Lesson 1 introduces the unit goals and key vocabulary. It also guides students in engaging their background knowledge to evaluate who is migrating and students’ connections to stories of migration. In Lesson 2, students examine news articles that highlight the stories of people who are making the sometimes precarious migration to America and analyze the conditions that create the newly increased levels of migration to the United States via the Northern Triangle. Students survey the sojourn routes taken and contemplate what a migrant may endure along their migration journey. Lesson 3 goes into more details of the migration journey through analysis of news stories, and helps students make a national and global connection using Jacob Lawrence’s “Migration Series.” In attempting to answer the essential questions, students will implement research methods to uncover the information that encourages people to migrate from their home countries to completely different, and oftentimes hostile, new environments.
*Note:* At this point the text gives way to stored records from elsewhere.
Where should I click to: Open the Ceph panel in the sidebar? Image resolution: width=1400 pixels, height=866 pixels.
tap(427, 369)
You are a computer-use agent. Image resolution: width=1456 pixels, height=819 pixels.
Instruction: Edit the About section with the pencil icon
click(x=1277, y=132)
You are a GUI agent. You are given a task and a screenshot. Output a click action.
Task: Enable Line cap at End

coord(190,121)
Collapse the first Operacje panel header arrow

Students will probe the who, what, when, where, why, and how questions of migration. Students can also examine the economic, social, political, cultural, and natural aspects of what causes people to leave their countries. Each lesson builds on one another to lay the foundation for the Culminating Exercise of a photo essay to be created using educational technology.
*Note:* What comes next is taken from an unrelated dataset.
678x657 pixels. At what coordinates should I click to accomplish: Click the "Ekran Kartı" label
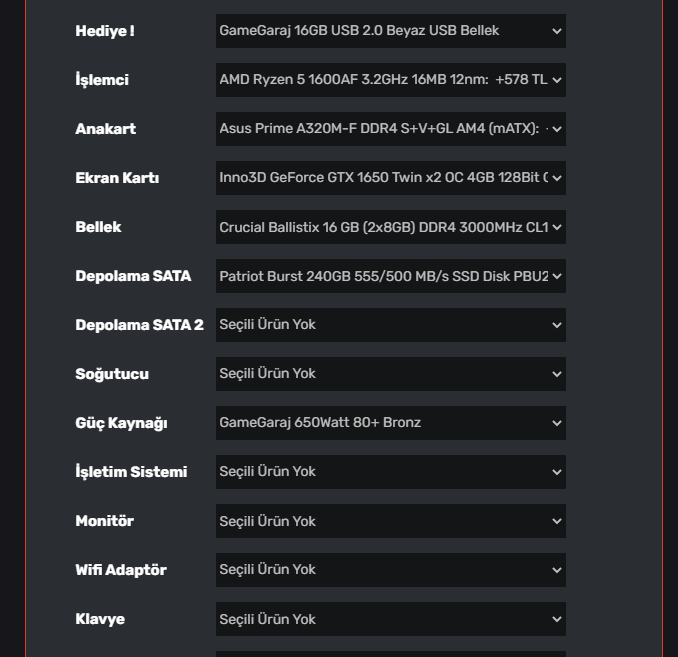(x=117, y=178)
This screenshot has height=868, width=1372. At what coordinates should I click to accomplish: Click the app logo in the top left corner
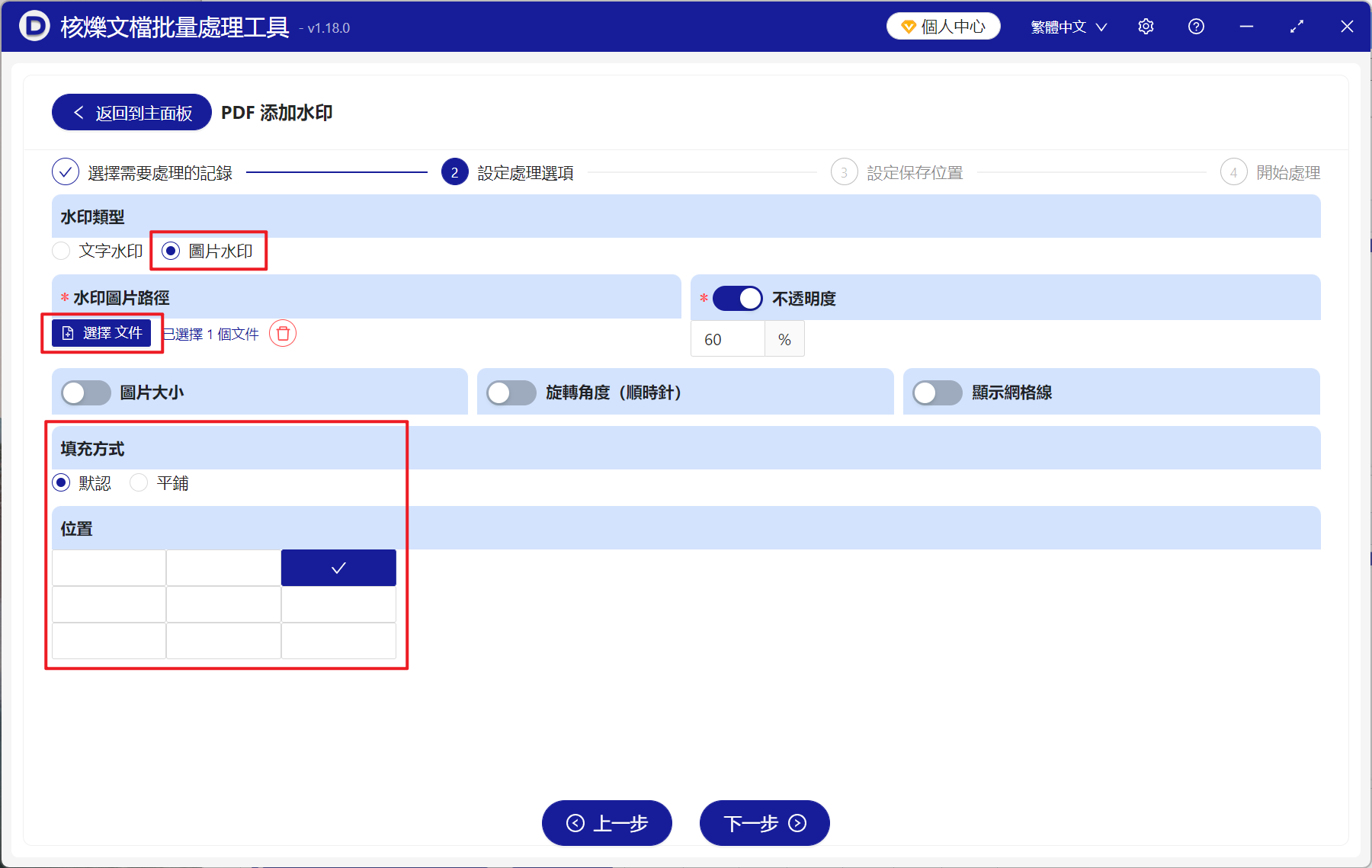[x=32, y=25]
The unit will utilize the reporting of Nadja Drost, Bruno Frederico, and Nick Schifrin. Reporting explored in this unit, all of which was supported by the Pulitzer Center, document how migrants are taking the dangerous trek into the Panamanian jungle through the Darien Gap in hopes of making it to the American border. The reporting explores where many migrants meet hardships or death in the Amazon, and how migrants fortunate enough to make it through the Darien Gap often get stuck at the U.S-Mexican border. This is reminiscent of the West African migrants who migrated through the Saharan desert in an attempt to make it to Europe, only to get stuck in Spanish border cities like Ceuta or Melilla. Students will practice the skills of analyzing text, comparing and contrasting, participating in collaborative dialogue and discussion, utilizing digital media, publishing written products, developing vocabulary, conducting interviews, researching print material, delivering presentations, engaging in cooperative lesson activities, and producing a topic-related culminating exercise. Utilizing a multitude of media literacy resources, my goal is to create a mini-unit that teaches students to analyze the migrant, immigrant, or refugee experience, and to develop a better understanding of that experience.

For the culminating exercise, students will use Jacob Lawrence’s “Migration Series” as a template to create a photo essay that describes a story of a person who is migrating, immigrating, or seeking asylum as a refugee. Students will conduct research using trusted internet sources,  magazines, newspapers, etc.  They will then use a rubric to guide them in creating the photographic essay. Each photo must explain part of the migration experience. Each photo must contain a caption that explains the photo. Students can also add a video describing the pieces. Students can use Google Slides, Canva, Thinglink, Powerpoint, or appropriate social media applications to produce their final pieces.